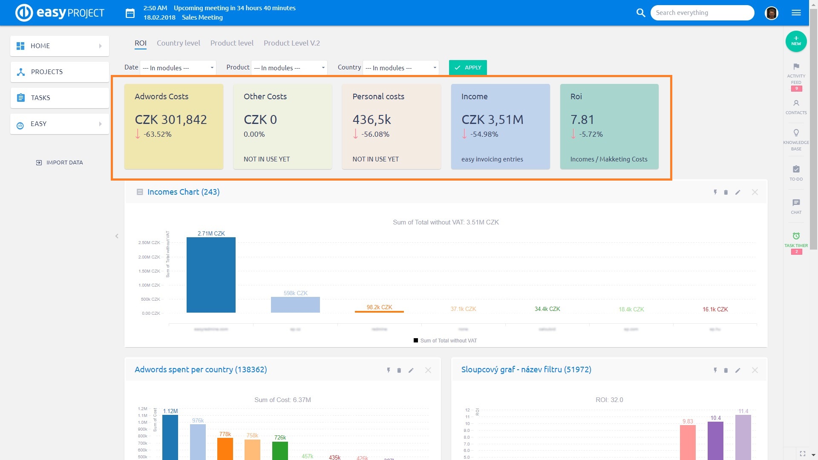Delete the Incomes Chart widget via trash icon

tap(726, 192)
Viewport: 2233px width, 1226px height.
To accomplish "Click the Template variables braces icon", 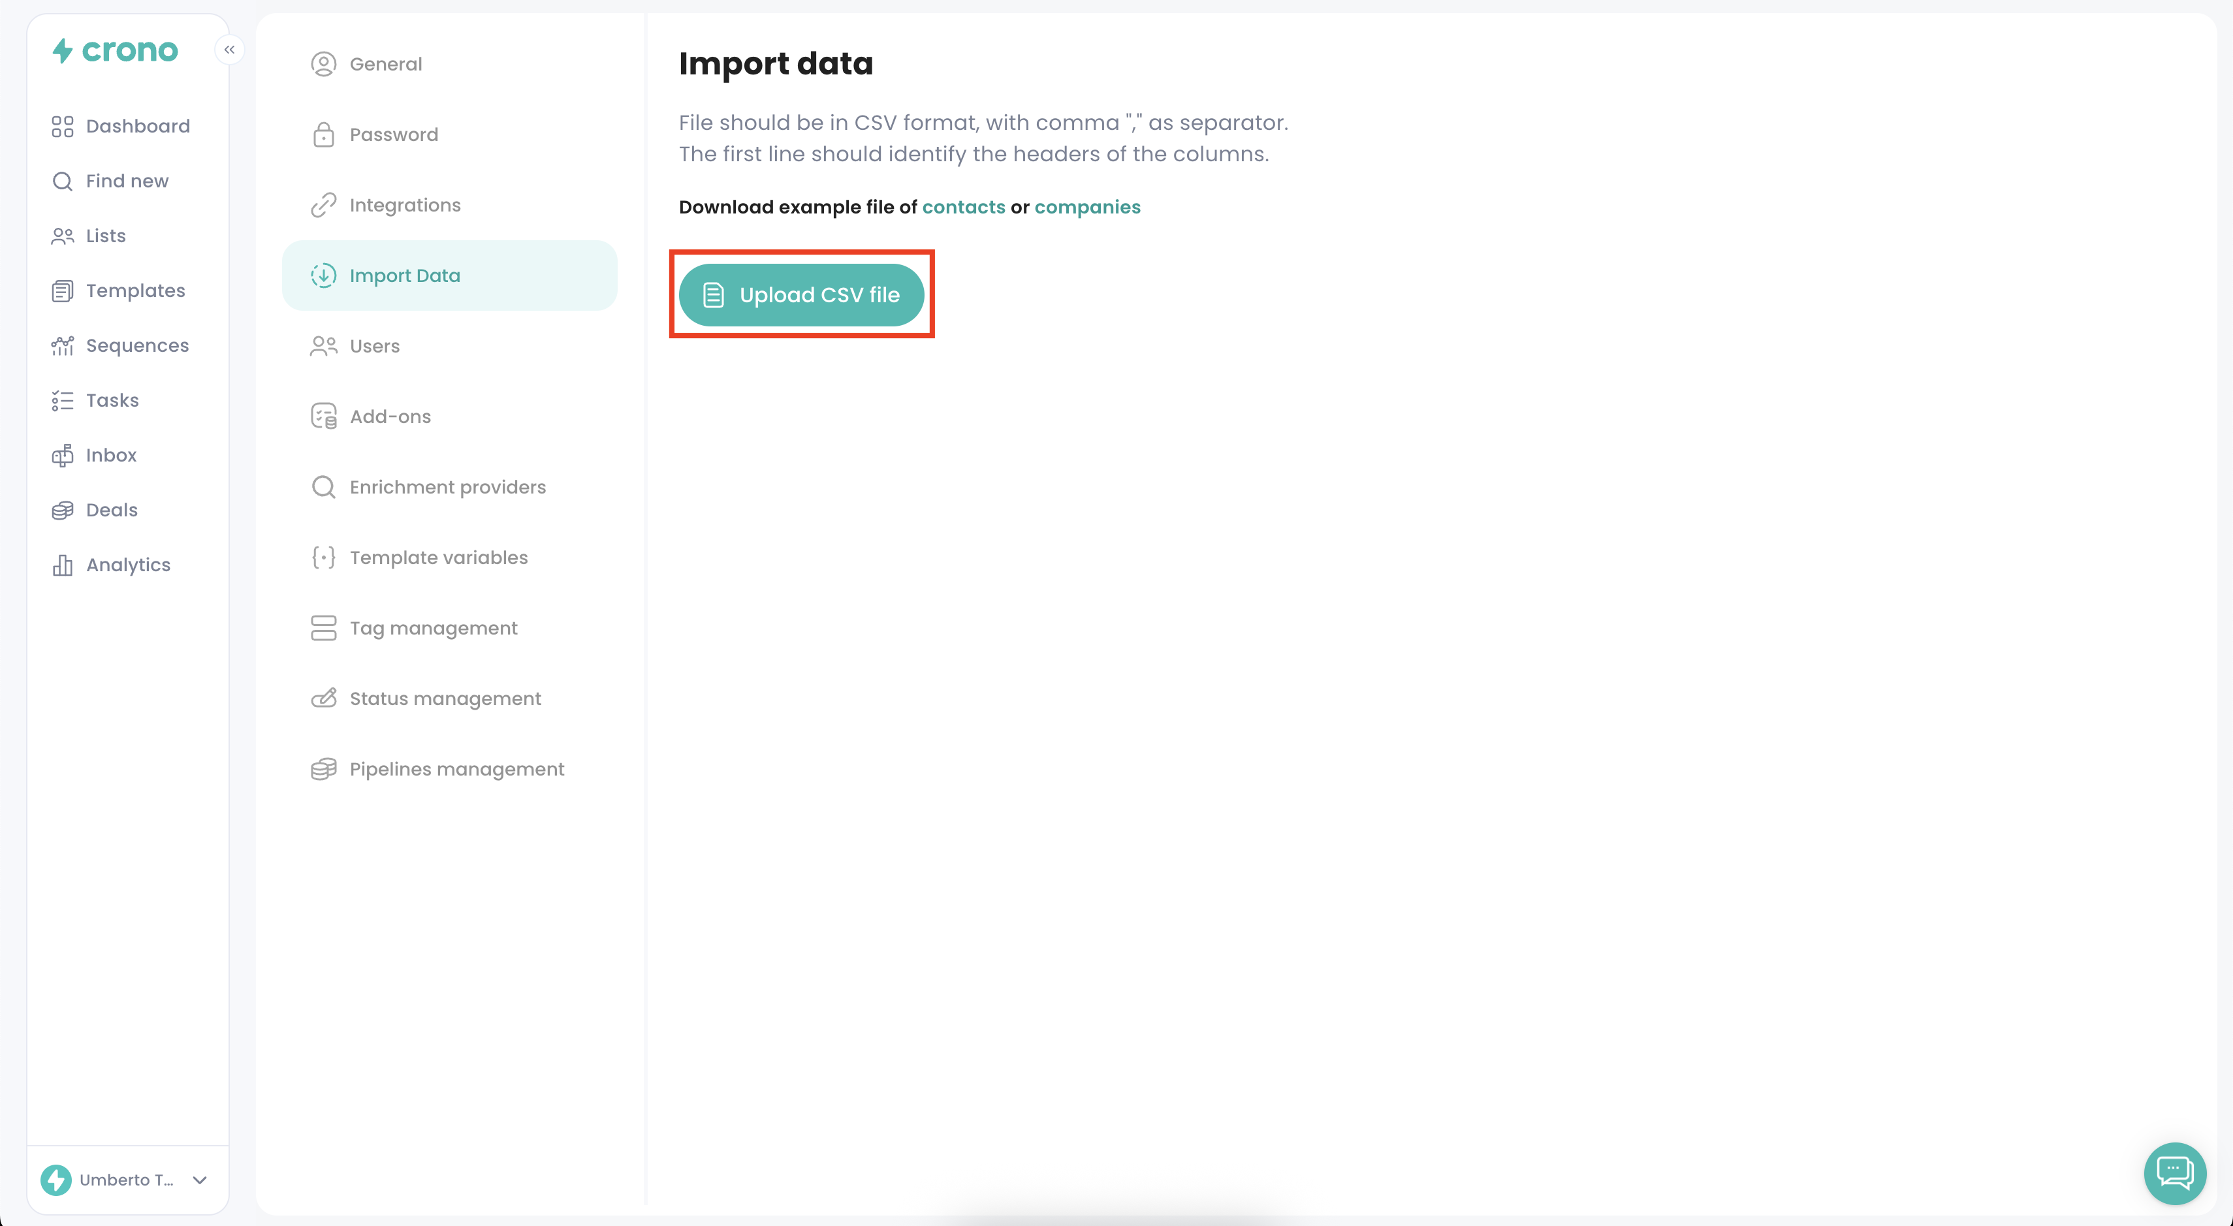I will point(323,558).
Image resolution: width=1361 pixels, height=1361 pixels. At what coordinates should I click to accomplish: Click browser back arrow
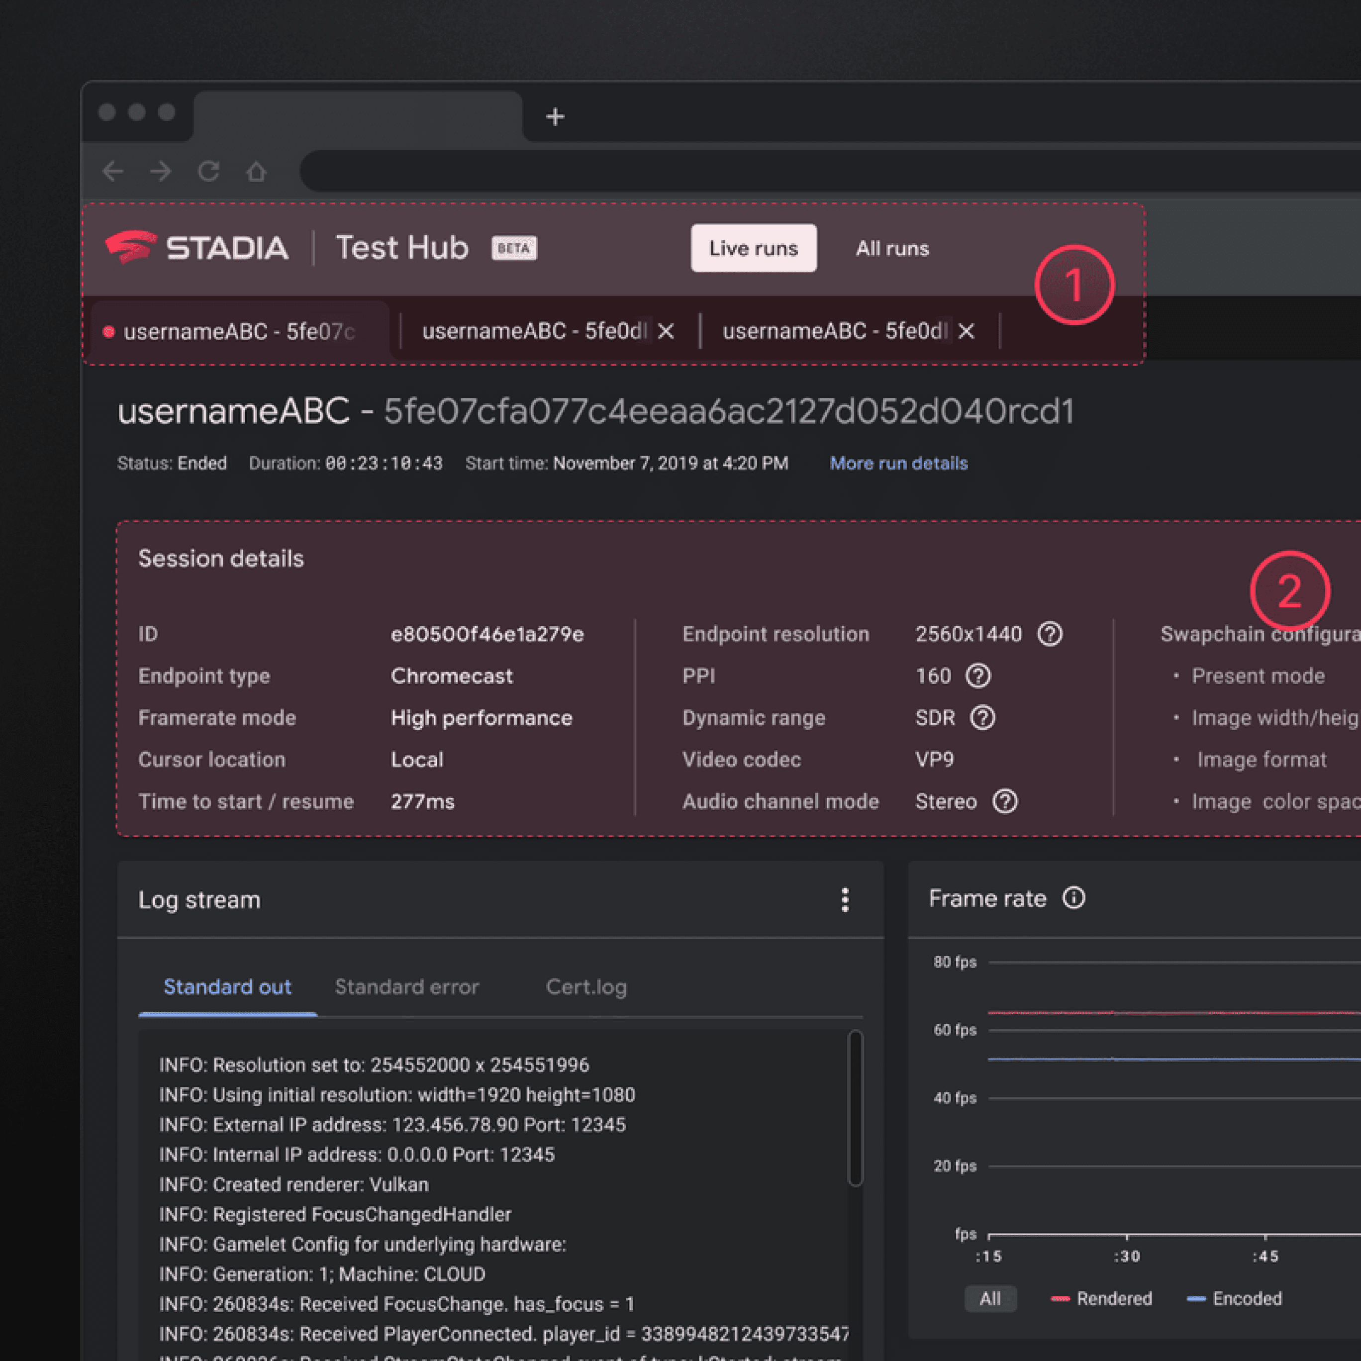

============================================================

Exercise objective: Across all the records above, how many lines hold the word "height"? Answer with only that number.

Solution below: 2